> _GOAL OF THE EXERCISE_
Every line of the records that holds the word "computer" should be copied out.

▽

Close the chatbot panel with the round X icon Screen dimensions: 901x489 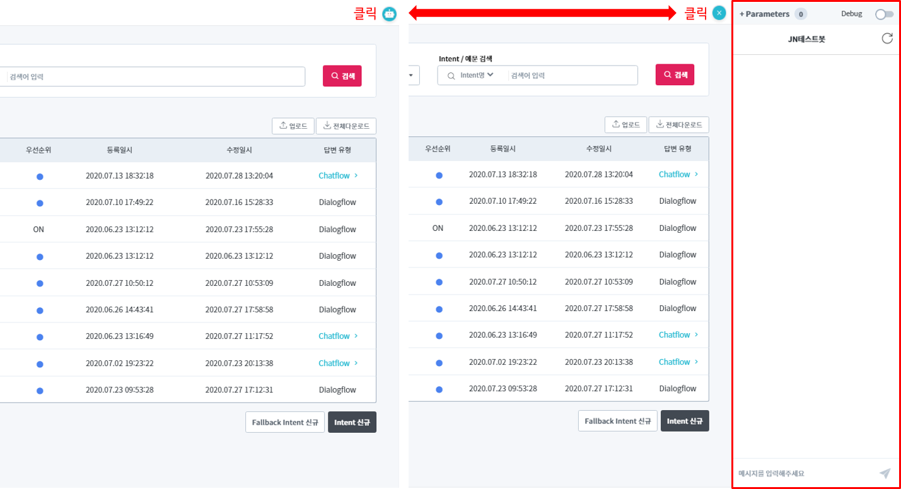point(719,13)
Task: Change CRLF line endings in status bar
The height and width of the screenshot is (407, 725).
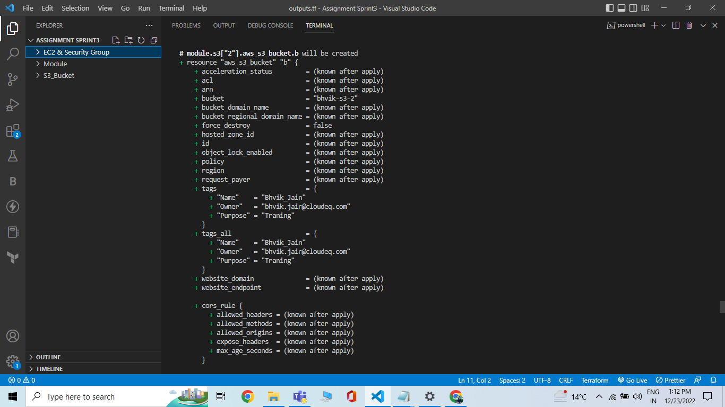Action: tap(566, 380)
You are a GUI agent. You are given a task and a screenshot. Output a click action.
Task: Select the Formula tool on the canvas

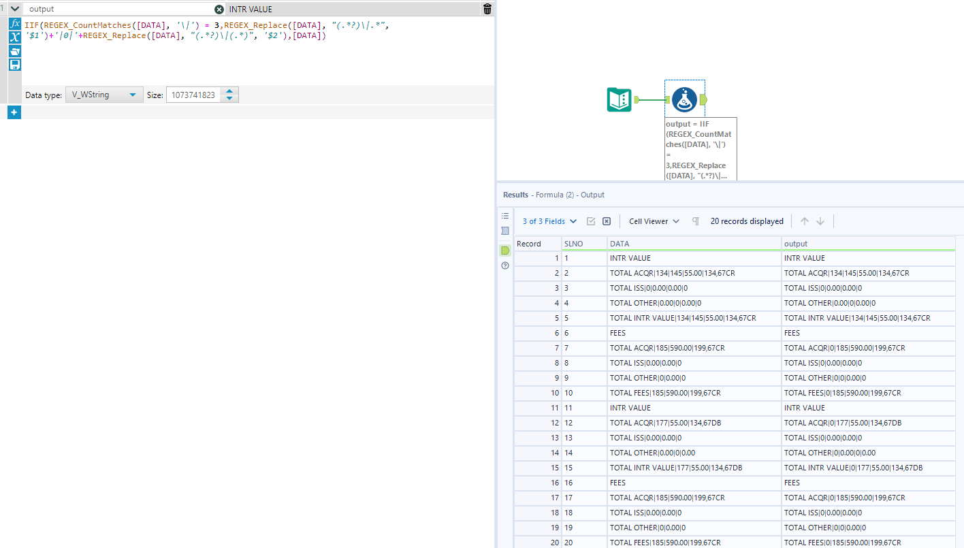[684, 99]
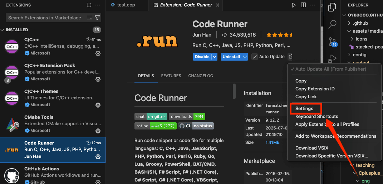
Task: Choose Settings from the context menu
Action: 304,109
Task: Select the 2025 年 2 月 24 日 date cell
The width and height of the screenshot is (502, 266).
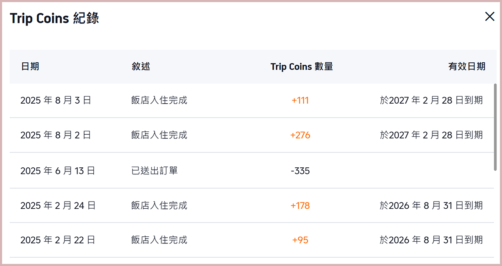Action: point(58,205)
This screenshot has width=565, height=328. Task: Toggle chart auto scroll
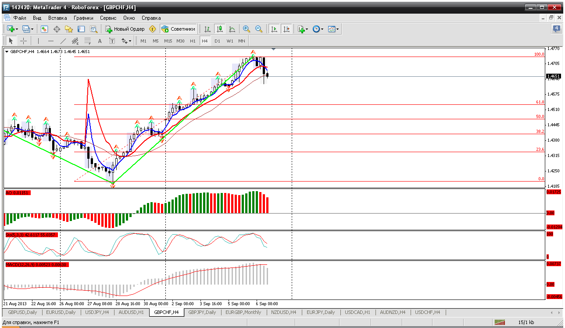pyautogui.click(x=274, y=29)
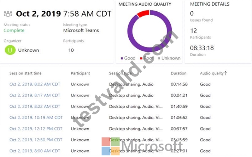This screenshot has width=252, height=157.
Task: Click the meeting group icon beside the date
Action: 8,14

△
▽

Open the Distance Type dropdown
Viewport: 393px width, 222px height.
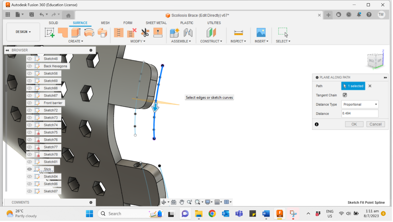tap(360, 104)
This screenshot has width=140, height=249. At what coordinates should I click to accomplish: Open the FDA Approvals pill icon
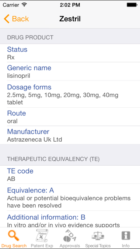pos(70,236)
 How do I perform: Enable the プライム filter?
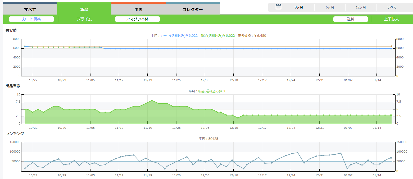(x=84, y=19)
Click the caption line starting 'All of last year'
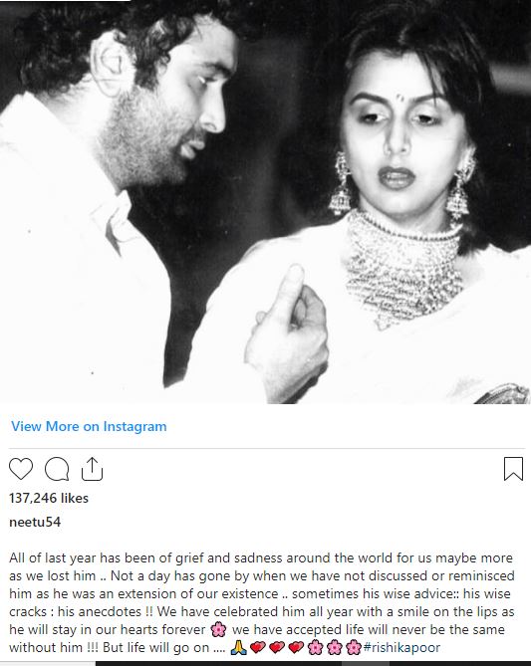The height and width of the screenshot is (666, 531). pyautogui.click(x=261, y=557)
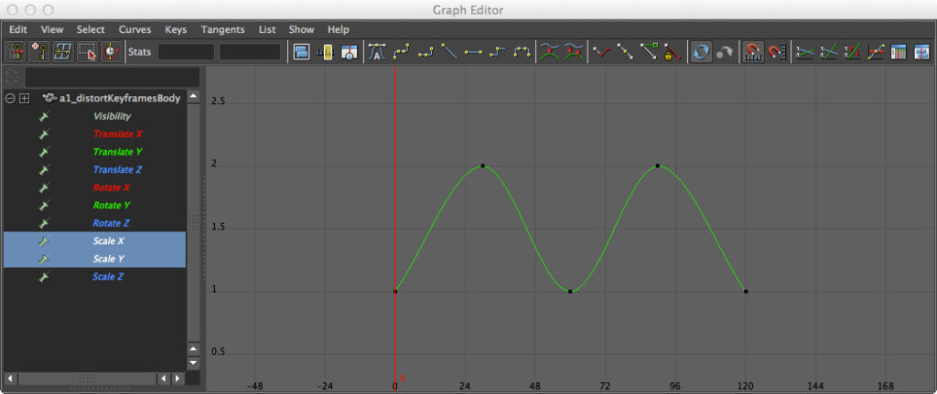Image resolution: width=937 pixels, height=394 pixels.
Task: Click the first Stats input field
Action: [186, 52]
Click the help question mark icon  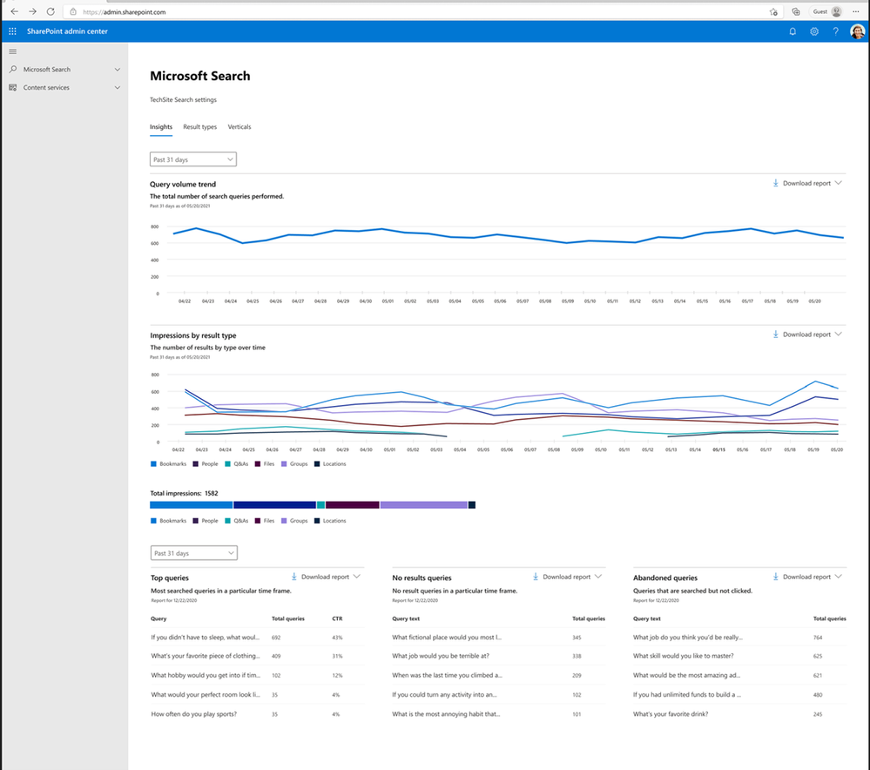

△
▽

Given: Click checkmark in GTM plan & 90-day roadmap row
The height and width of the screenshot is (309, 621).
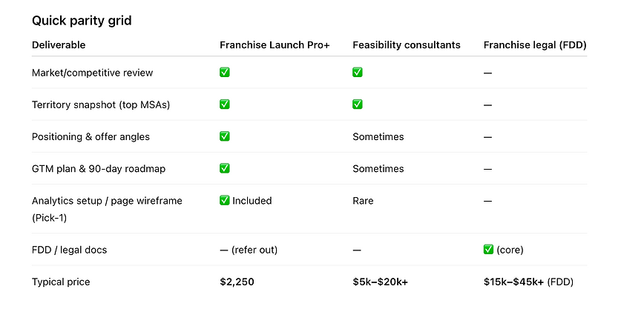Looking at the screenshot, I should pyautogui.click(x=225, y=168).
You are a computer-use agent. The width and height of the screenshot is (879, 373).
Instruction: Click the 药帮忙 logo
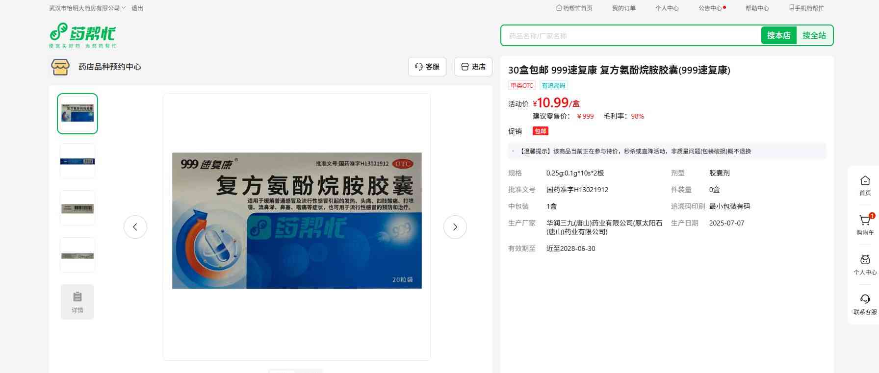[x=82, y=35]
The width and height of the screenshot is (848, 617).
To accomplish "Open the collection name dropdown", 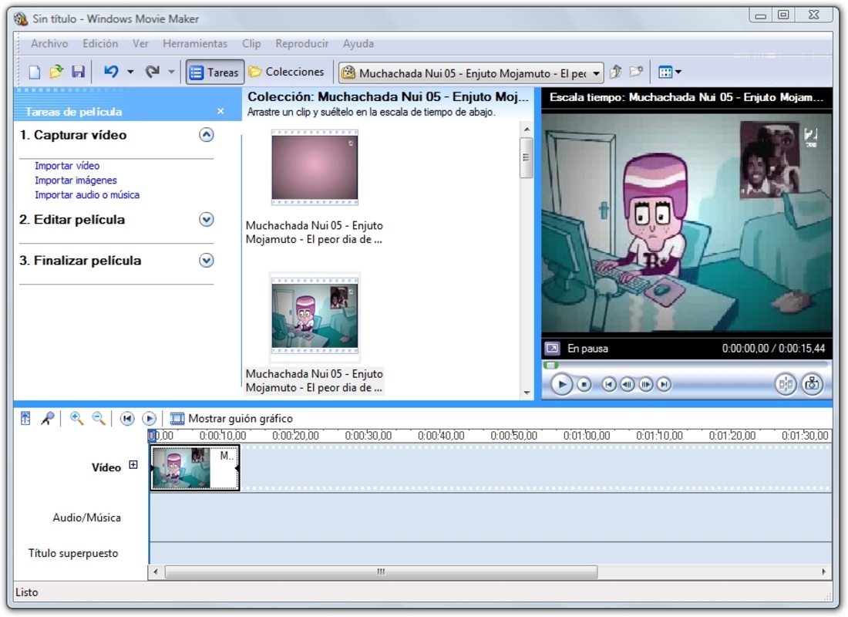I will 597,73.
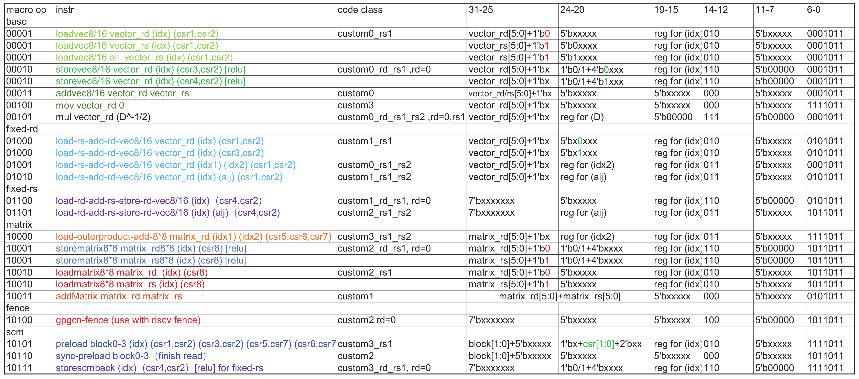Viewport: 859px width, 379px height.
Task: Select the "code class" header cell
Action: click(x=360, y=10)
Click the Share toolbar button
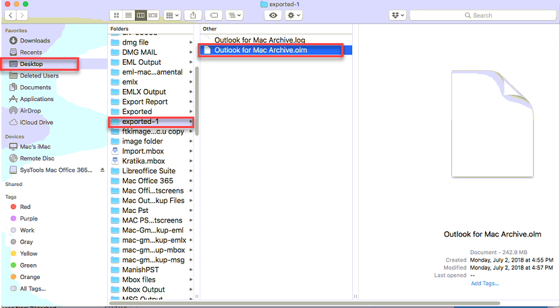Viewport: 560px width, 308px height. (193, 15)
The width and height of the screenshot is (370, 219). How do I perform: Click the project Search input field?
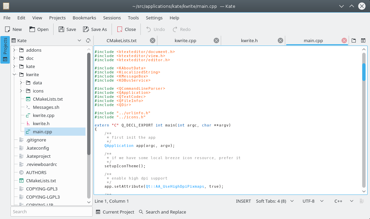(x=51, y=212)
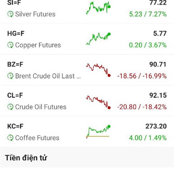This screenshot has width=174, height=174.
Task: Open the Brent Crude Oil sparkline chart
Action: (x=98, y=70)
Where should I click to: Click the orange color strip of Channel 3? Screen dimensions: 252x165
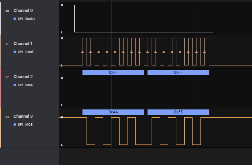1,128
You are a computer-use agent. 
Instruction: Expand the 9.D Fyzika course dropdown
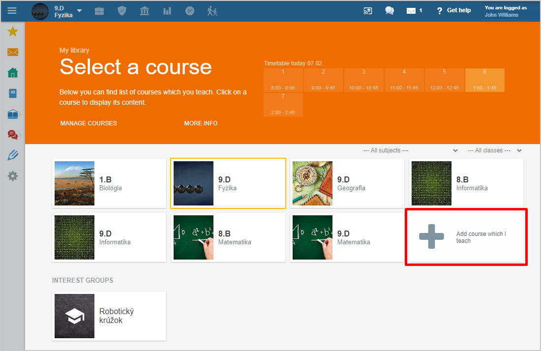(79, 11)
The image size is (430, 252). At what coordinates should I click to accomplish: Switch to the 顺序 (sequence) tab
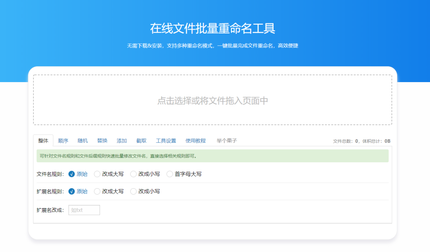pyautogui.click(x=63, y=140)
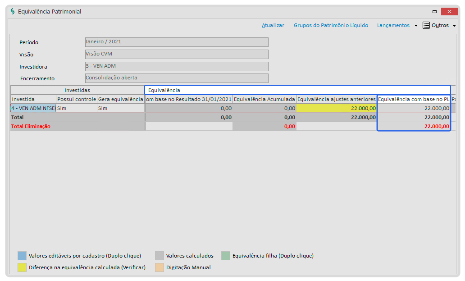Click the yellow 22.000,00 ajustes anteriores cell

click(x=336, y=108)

△

> _FINISHED EXERCISE_
You are a computer-use agent. The width and height of the screenshot is (879, 373).
You are a computer-use agent. 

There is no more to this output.